▸ Problem to solve
Restate the entries word for word, leaving nothing out.

Start of Records shown

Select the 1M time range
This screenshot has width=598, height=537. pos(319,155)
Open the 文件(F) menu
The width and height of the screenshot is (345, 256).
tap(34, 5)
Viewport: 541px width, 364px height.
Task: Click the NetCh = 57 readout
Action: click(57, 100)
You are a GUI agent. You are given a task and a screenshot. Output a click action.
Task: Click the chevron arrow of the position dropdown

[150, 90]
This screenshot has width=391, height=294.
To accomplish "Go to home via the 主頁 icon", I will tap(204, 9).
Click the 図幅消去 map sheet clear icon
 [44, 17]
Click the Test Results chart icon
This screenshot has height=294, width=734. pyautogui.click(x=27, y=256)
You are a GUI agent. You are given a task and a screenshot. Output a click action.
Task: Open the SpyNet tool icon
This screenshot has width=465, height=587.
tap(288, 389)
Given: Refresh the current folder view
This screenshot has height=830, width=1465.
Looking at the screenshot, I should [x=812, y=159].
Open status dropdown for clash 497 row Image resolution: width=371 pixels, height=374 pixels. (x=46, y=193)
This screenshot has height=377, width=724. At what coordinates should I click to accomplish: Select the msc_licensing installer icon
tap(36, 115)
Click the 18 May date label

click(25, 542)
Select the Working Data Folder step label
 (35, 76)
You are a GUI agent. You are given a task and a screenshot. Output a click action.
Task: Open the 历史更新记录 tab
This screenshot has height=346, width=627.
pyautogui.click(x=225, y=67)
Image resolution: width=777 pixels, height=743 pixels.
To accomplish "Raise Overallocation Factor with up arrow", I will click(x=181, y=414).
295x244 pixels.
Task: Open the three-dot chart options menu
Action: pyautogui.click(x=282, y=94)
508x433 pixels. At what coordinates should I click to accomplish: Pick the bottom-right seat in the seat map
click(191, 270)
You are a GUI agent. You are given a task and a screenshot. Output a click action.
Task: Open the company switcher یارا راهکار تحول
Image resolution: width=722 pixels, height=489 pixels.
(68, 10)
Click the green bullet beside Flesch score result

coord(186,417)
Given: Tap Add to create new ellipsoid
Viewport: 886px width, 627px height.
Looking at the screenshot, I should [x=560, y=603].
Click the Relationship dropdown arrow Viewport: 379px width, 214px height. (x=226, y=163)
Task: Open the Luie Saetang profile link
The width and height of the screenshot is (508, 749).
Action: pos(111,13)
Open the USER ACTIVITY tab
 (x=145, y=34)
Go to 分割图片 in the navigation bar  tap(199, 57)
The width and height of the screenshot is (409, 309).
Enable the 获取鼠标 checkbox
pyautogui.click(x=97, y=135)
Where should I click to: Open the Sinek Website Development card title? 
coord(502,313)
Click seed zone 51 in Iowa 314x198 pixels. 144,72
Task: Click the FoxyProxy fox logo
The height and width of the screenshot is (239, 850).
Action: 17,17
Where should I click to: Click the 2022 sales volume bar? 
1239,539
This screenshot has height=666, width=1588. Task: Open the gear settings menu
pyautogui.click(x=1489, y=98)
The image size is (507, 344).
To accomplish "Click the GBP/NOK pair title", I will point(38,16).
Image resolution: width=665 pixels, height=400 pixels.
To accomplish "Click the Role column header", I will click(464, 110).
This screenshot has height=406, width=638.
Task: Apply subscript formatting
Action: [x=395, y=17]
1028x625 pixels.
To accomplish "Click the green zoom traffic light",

End of Records shown

▸ Solution to this exercise
Select the 1M time range
This screenshot has width=598, height=537. pos(319,155)
Open the 文件(F) menu
The width and height of the screenshot is (345, 256).
tap(34, 5)
Viewport: 541px width, 364px height.
Task: Click the NetCh = 57 readout
Action: click(57, 100)
You are a GUI agent. You are given a task and a screenshot. Output a click action.
Task: Click the chevron arrow of the position dropdown

[150, 90]
This screenshot has width=391, height=294.
To accomplish "Go to home via the 主頁 icon", I will tap(204, 9).
Click the 図幅消去 map sheet clear icon
 [44, 17]
Click the Test Results chart icon
This screenshot has height=294, width=734. pyautogui.click(x=27, y=256)
You are a GUI agent. You are given a task and a screenshot. Output a click action.
Task: Open the SpyNet tool icon
This screenshot has width=465, height=587.
tap(288, 389)
Given: Refresh the current folder view
This screenshot has height=830, width=1465.
Looking at the screenshot, I should [x=812, y=159].
Open status dropdown for clash 497 row Image resolution: width=371 pixels, height=374 pixels. (x=46, y=193)
This screenshot has height=377, width=724. At what coordinates should I click to accomplish: Select the msc_licensing installer icon
tap(36, 115)
Click the 18 May date label

click(25, 542)
Select the Working Data Folder step label
 (35, 76)
You are a GUI agent. You are given a task and a screenshot. Output a click action.
Task: Open the 历史更新记录 tab
This screenshot has height=346, width=627.
pyautogui.click(x=225, y=67)
Image resolution: width=777 pixels, height=743 pixels.
To accomplish "Raise Overallocation Factor with up arrow", I will click(x=181, y=414).
295x244 pixels.
Task: Open the three-dot chart options menu
Action: pyautogui.click(x=282, y=94)
508x433 pixels. At what coordinates should I click to accomplish: Pick the bottom-right seat in the seat map
click(191, 270)
You are a GUI agent. You are given a task and a screenshot. Output a click action.
Task: Open the company switcher یارا راهکار تحول
Image resolution: width=722 pixels, height=489 pixels.
(68, 10)
Click the green bullet beside Flesch score result

coord(186,417)
Given: Tap Add to create new ellipsoid
Viewport: 886px width, 627px height.
Looking at the screenshot, I should [x=560, y=603].
Click the Relationship dropdown arrow Viewport: 379px width, 214px height. (x=226, y=163)
Task: Open the Luie Saetang profile link
The width and height of the screenshot is (508, 749).
Action: pos(111,13)
Open the USER ACTIVITY tab
 (x=145, y=34)
Go to 分割图片 in the navigation bar  tap(199, 57)
The width and height of the screenshot is (409, 309).
Enable the 获取鼠标 checkbox
pyautogui.click(x=97, y=135)
Where should I click to: Open the Sinek Website Development card title? 
coord(502,313)
Click seed zone 51 in Iowa 314x198 pixels. 144,72
Task: Click the FoxyProxy fox logo
The height and width of the screenshot is (239, 850).
Action: 17,17
Where should I click to: Click the 2022 sales volume bar? 
1239,539
This screenshot has height=666, width=1588. Task: Open the gear settings menu
pyautogui.click(x=1489, y=98)
The image size is (507, 344).
To accomplish "Click the GBP/NOK pair title", I will point(38,16).
Image resolution: width=665 pixels, height=400 pixels.
To accomplish "Click the Role column header", I will click(464, 110).
This screenshot has height=406, width=638.
Task: Apply subscript formatting
Action: [x=395, y=17]
1028x625 pixels.
To accomplish "Click the green zoom traffic light",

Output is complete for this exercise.